定番の「地鶏そば」は、とにかく佇まいが“美しい”。すべての仕事が丁寧にされていることが丼の“顔”に出ている。
驚くべきは、やはりスープだ。鶏のうまみがありながら、スッと飲後感が軽い。エグ味や雑味を一切感じない“大吟醸酒”のような仕上がり。厳選された地鶏を丁寧に処理し、うまみだけを引き出す技術があるのだろう。“愛知県一の鶏清湯”と称されるのも納得だ。
加水率多めの麺は柔らかく、繊細なスープによく合うなめらかな中細麺。具材も、デフォルトで3種類のチャーシューが載っていて、バランス的にはこれで十分。さらっとあしらわれた三つ葉が品の良さを象徴する。
最近、予約ができるようになったが、わかりにくいので確認した。①店内の券売機で予約券(500円)を購入 ②その場でチケットを渡し名前を伝えて券をキープ ③公式XのDMで前日10時までにメニューとともに予約 という流れだそうだ。酷暑の中ぜひ活用して、また訪れたいと思う。百名店やビブグルマンなどの称号に驕ることなく、飛ぶ鶏のように高みを目指す、愛知ラーメン界を代表する銘店である。
2024/08/09 更新
「地鶏の生揚げ醤油そば」1,300円
もはや語る必要もないほどの名店になり、県外からも多くのラーメン好きを引き寄せ続ける飛鶏(あすか)。その名の通り鶏のうまみを極限にまで引き出した一杯は、もはや芸術の域に達している。
佇まいの美しさに、まず溜め息がでる。丁寧に整えられた麺線に、寸分の隙もなく具材がそっと置かれ、何より鶏油がキラキラと煌めいている液面は、まるで国宝のような崇高さすら感じるほどだ。
絶妙な火加減で仕上げられたチャーシューは、レアながら、柔らかさと歯切れが両立した素晴らしい出来で、早く食べないとどんどん色が変わっていってしまう。ゆっくりと堪能しながら味わいたいところだが、最高の一瞬を逃してしまうのではという畏れと、早く食べたいという自身の欲望から、次々と箸を繰ってしまう。
大吟醸のようなスープは、“生揚げ醤油”という火入れしていない醤油の芳醇な香りと、地鶏の丁寧な処理からエグ味の一切ない透き通ったうまみとが融合した唯一無二の味。

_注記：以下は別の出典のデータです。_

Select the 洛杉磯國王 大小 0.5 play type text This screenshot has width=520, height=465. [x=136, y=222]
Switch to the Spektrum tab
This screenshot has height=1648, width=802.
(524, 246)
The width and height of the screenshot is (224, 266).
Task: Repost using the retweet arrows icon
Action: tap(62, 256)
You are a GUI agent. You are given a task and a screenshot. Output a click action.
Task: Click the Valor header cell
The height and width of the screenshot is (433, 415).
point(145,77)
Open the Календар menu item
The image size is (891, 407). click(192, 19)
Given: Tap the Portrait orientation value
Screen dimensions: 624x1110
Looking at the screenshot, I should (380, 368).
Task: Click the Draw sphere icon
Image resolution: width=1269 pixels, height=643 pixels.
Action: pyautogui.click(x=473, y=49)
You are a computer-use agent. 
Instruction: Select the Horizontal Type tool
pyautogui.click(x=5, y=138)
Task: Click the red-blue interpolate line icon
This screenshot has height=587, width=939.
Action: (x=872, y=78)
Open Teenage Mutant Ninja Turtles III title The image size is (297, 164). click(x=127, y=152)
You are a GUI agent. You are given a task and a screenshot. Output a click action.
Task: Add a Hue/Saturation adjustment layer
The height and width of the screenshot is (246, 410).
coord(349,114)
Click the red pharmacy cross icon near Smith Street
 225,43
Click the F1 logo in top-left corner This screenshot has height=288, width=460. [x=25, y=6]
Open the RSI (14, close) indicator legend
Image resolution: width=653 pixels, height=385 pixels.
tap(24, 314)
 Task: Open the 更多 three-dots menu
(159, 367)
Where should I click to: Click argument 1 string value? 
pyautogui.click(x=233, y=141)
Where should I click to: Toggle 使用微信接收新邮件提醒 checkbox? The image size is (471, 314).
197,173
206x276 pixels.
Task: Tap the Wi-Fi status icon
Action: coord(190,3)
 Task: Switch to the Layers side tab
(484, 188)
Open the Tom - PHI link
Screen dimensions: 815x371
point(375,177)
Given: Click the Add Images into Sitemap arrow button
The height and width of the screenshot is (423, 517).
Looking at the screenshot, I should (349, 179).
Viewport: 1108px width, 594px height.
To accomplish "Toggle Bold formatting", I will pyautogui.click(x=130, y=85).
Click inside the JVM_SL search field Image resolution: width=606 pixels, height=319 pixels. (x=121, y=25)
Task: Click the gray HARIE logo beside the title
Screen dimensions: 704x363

そこに自家製麺のモチモチとしたコシのある麺、細く整えられたシャキシャキとしたメンマなど、非の打ち所がない素材たちが競演し、気がついたらあっという間に完食完飲していた。その刹那の短く感じることったら驚くべきほど。
ラーメンの求道者のような店主が、一切手を抜くことなく一杯を紡ぎ出す。その精神が隅々まで行き届いたまさに“魂のこもったラーメン”である。優れた芸術作品のように、美しさとおいしさは感動をも呼び起こす。この食体験をありがとう、そして心からご馳走さまと声をかけたくなる。あー、今日も本当においしかった。